Your goal> Quote the stretch of the post on poverty from "Where do you" through "in harsh winters?", word for word.

Excerpted text>

- Opening Delimiter -

I suppose the technical argument would be about staying in poverty (yup, got posted while I was tying this ).
But here’s something to consider, imagine a life with the following:
- no clean water
- no indoor plumbing
- no birth control if you’re married
- no sex outside marriage without risking diseases that can cripple or kill you, and any kids you conceive afterwards
- next to no medical care, except splints and bed rest
- no TV
- no internet
- every few winters, you run out of food, and have to bleed the few farm animals you have left to try and get some protein
- no hope of that ever changing.
if you’d kill yourself at that stage, or struggle to cope, and this is addressed to anyone reading this obvs, not one specific person, then you’re a fucking pussy, because those were the conditions of life for thousands of years for our ancestors, and they managed to do what was needed to get us here - and also, fight in wars, survive plagues and civil disputes, and annual uncertainty about the harvest.
Aside from the fact probably not even a fraction of one percent of humans are magicians?
Seriously, I go so far along that road and yes, I agree about letting poverty persist being a choice, but still, it requires a degree of environmental support.
Poverty is relative, for a start - most people would think themselves poor now if they didn’t have internet and a phone, but just 15 years ago smartphones didn’t really exist, and 30 years ago no-one had the internet except a handful of (godlike) nerds.
60 years ago in England, a lot of people still didn’t have a refrigerator.
And going back to my list at the top of this post, did people in 1649 choose to live like that, when everything it takes to create fancy hospitals and hydroponics farms, and jets to ship in fancy imported veg, existed lying around them?
Where do you draw the line on those people making the choice to starve, in say the potato famine, or the many low-level annual famines that hit Scotland, especially, in harsh winters?
And where does it become a complex web that is way beyond the individual, comprised of what they know they can have, what they believe and expect, and also what the society around them is geared up to provide?

- Closing Delimiter -

Data provided>
- Opening Delimiter -

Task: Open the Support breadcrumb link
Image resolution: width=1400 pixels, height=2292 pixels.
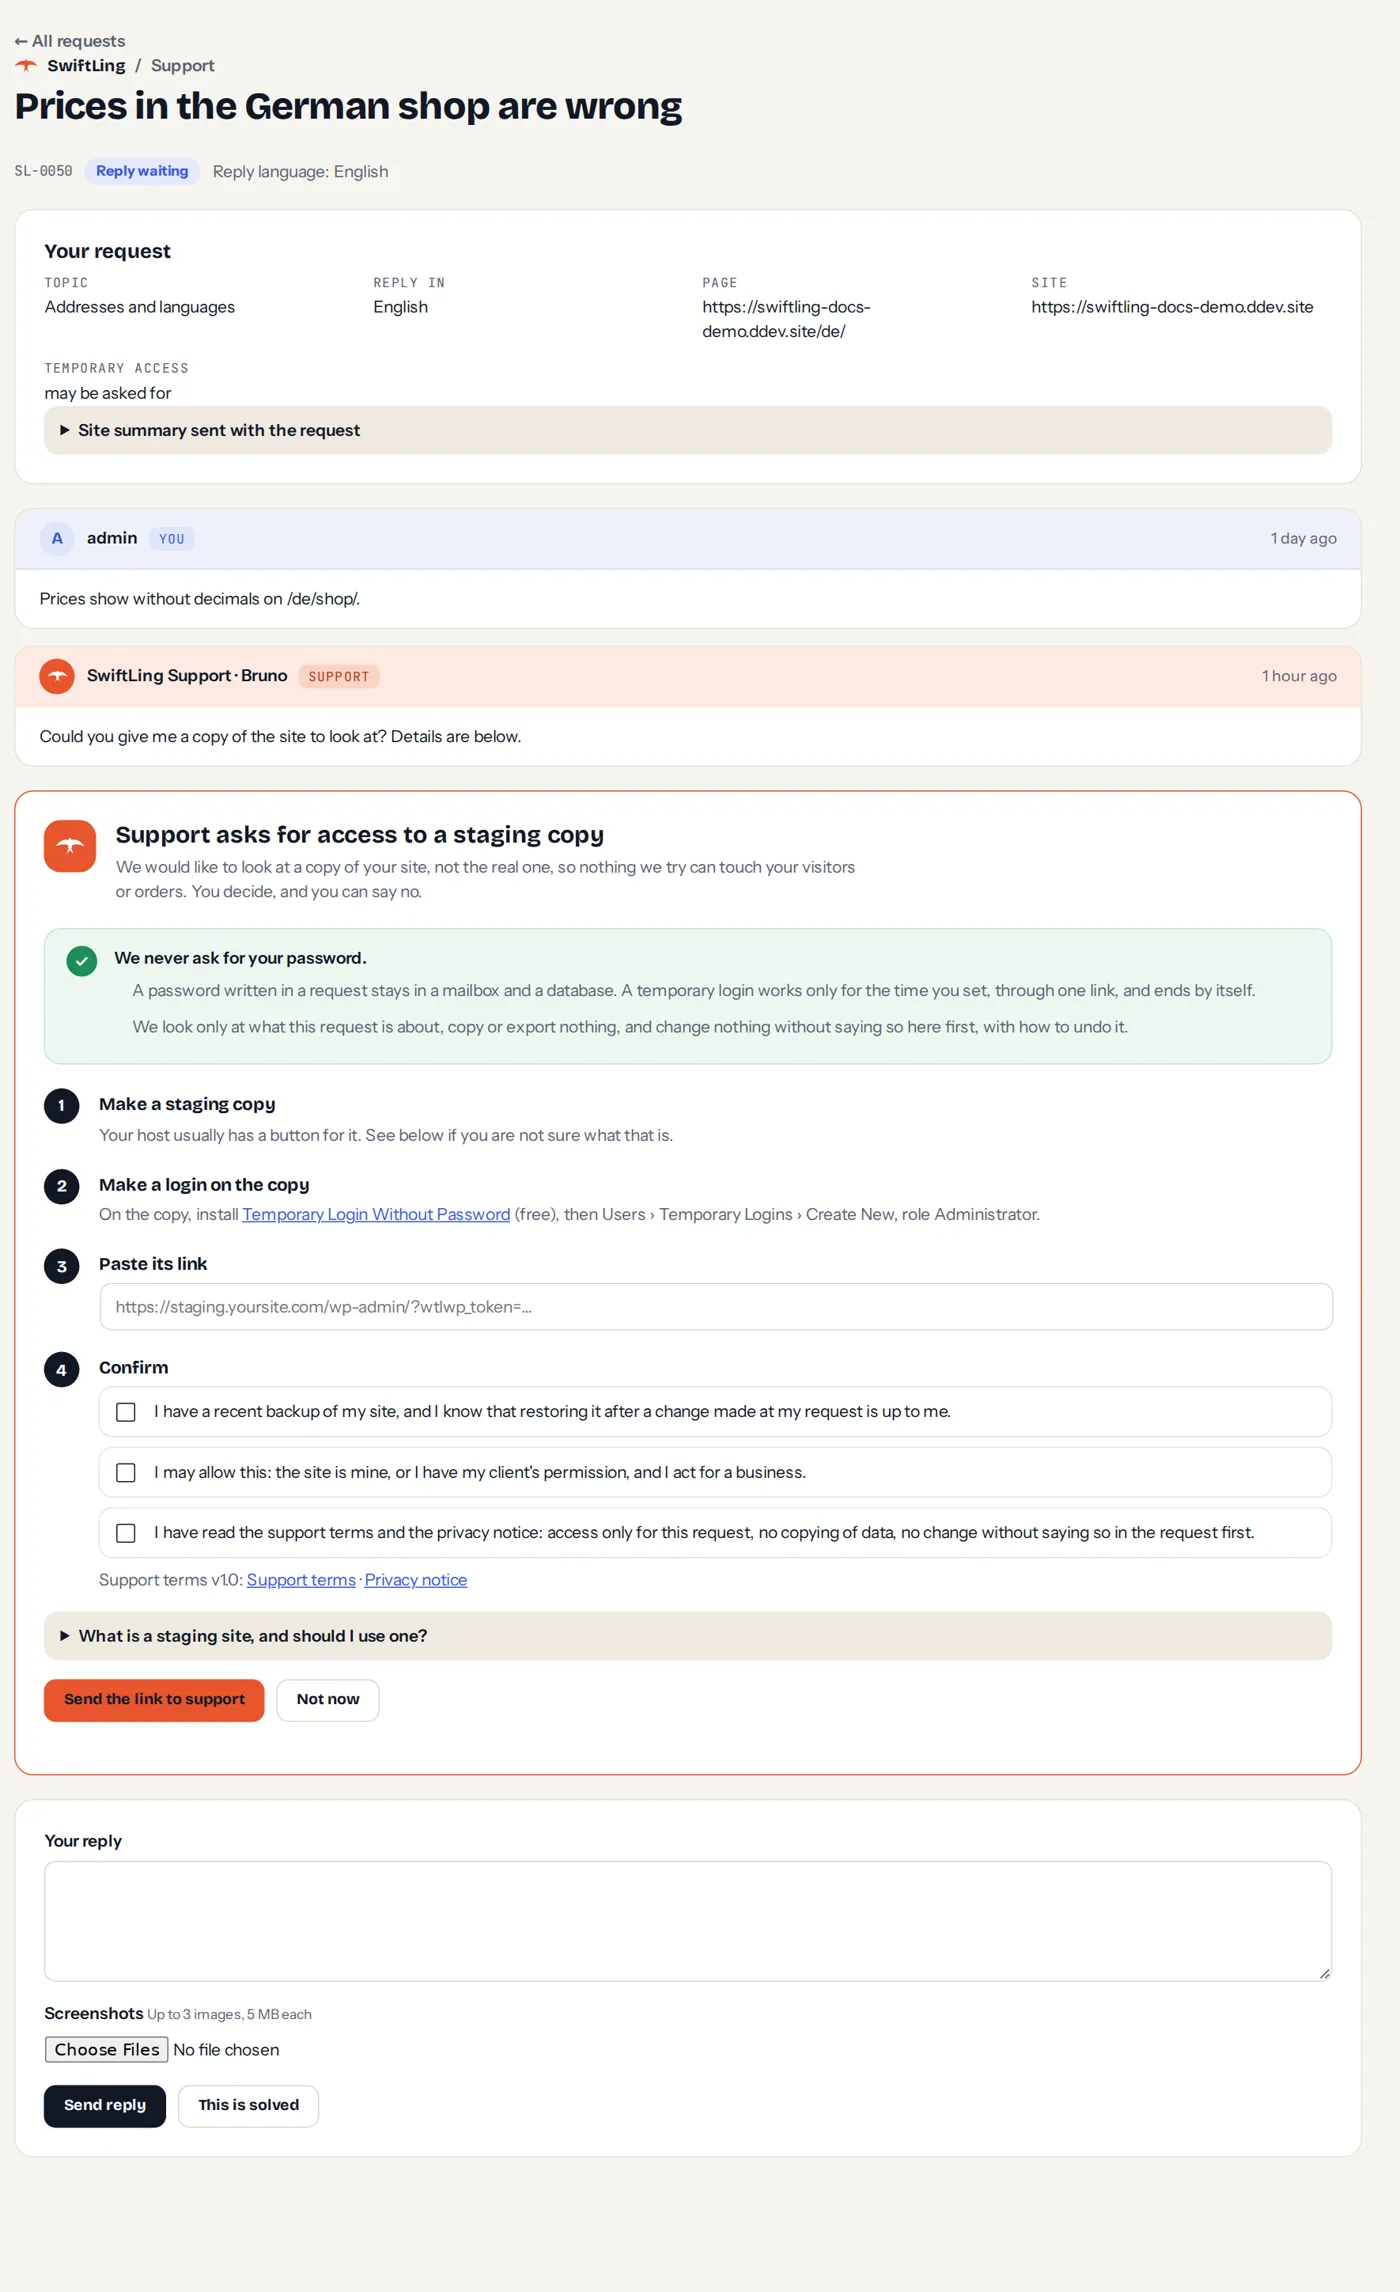Action: coord(183,66)
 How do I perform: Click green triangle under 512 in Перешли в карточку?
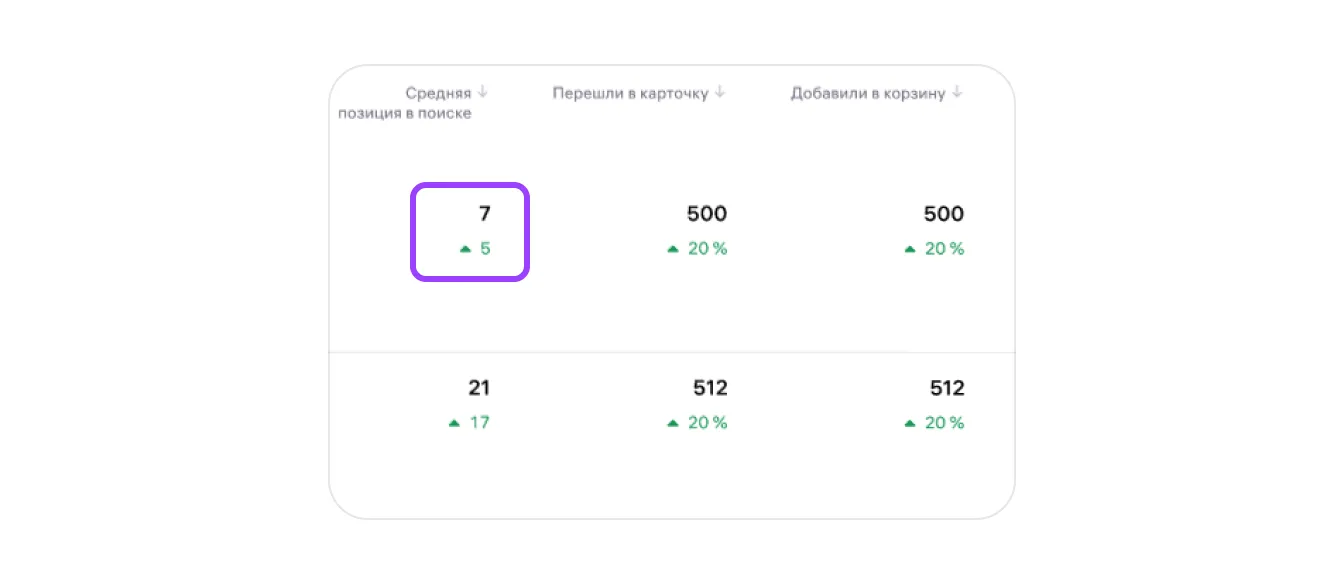[x=673, y=423]
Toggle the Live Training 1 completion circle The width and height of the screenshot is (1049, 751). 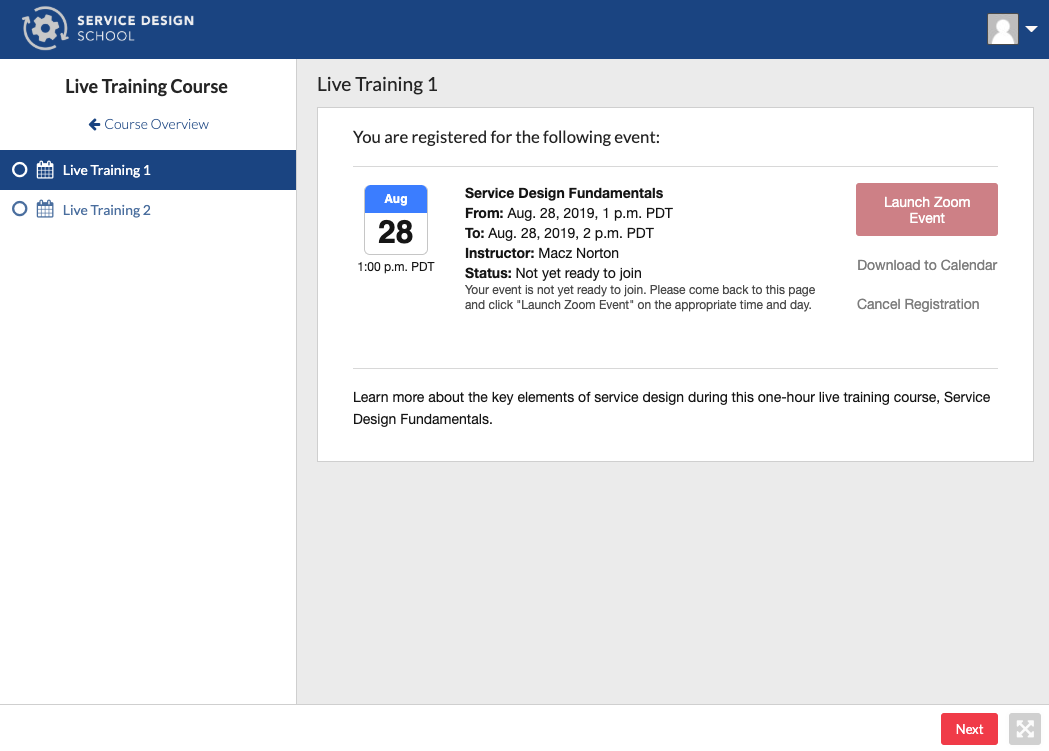[19, 170]
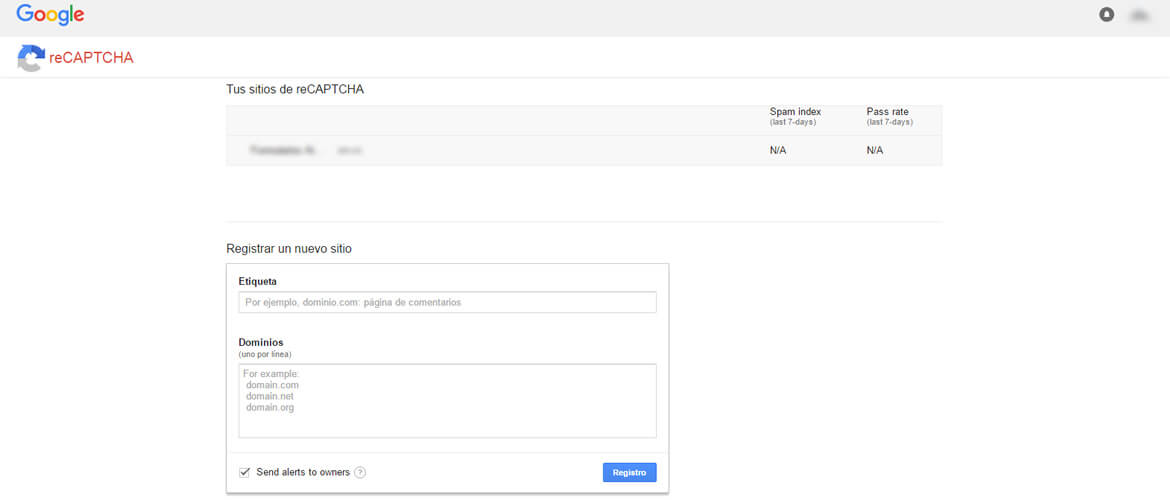
Task: Click the red reCAPTCHA title text
Action: [91, 58]
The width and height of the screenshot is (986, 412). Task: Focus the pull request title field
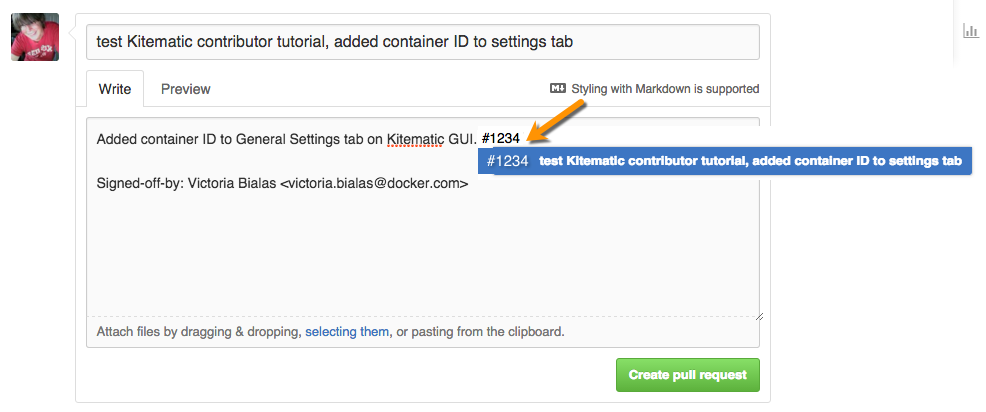[423, 42]
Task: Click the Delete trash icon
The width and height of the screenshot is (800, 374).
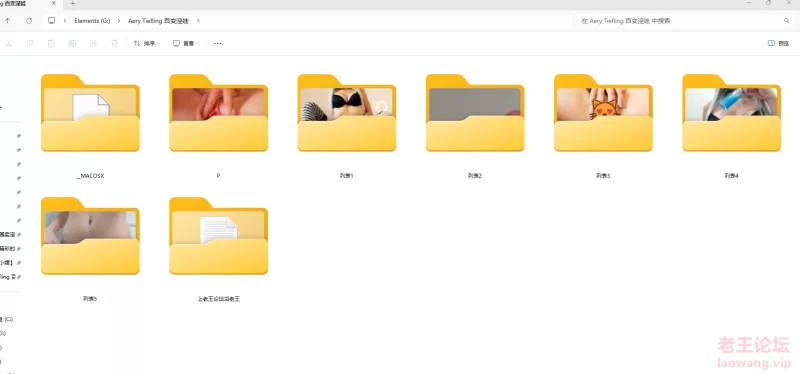Action: tap(115, 43)
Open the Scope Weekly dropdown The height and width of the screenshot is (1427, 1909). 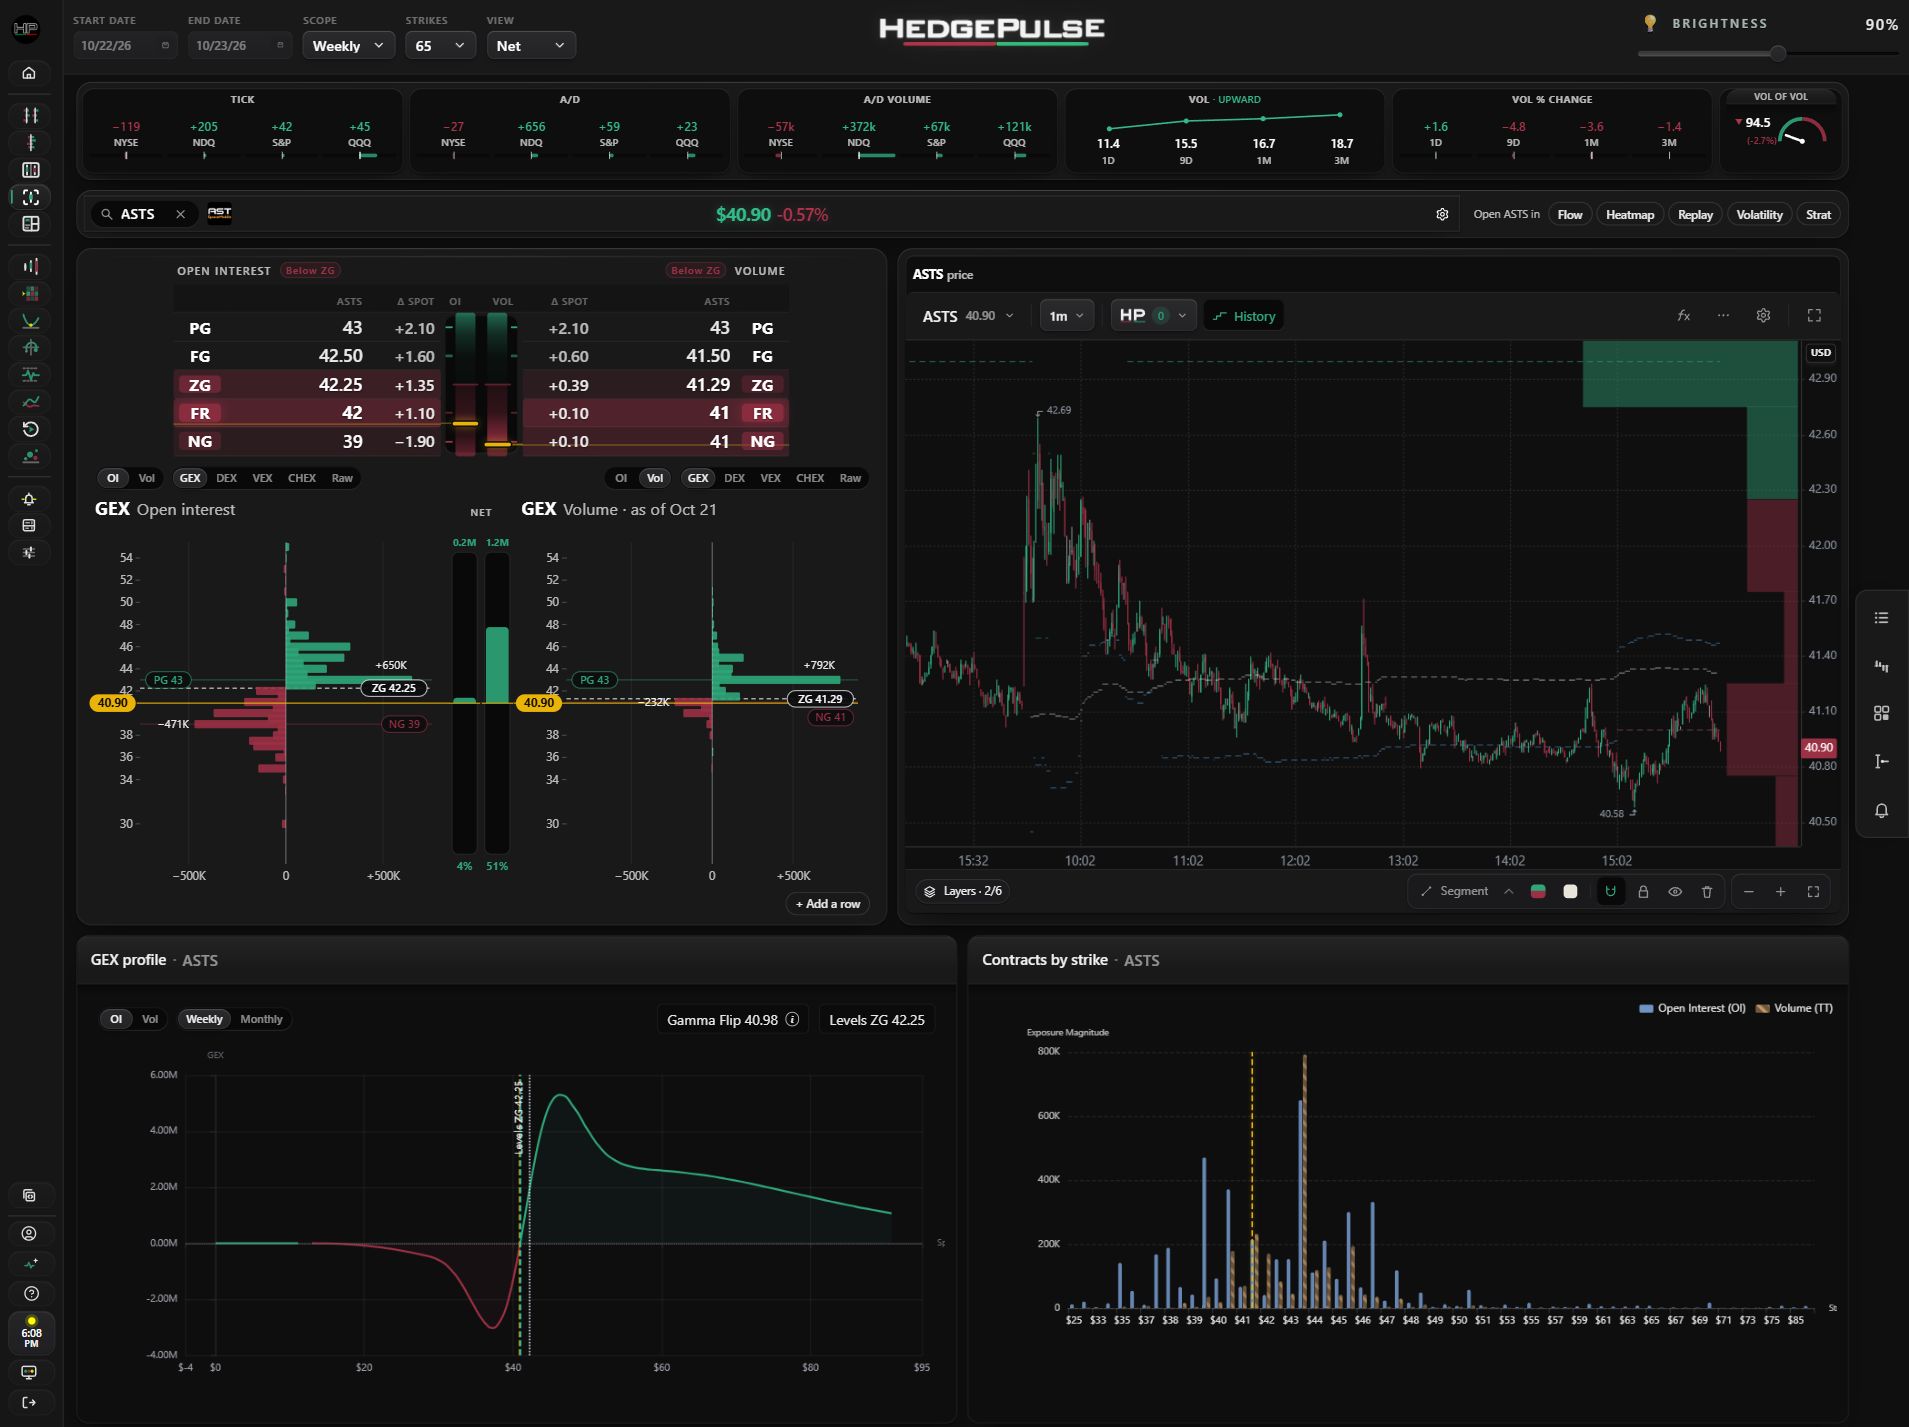coord(348,45)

- Closing Delimiter -

Written solution>
Where do you draw the line on those people making the choice to starve, in say the potato famine, or the many low-level annual famines that hit Scotland, especially, in harsh winters?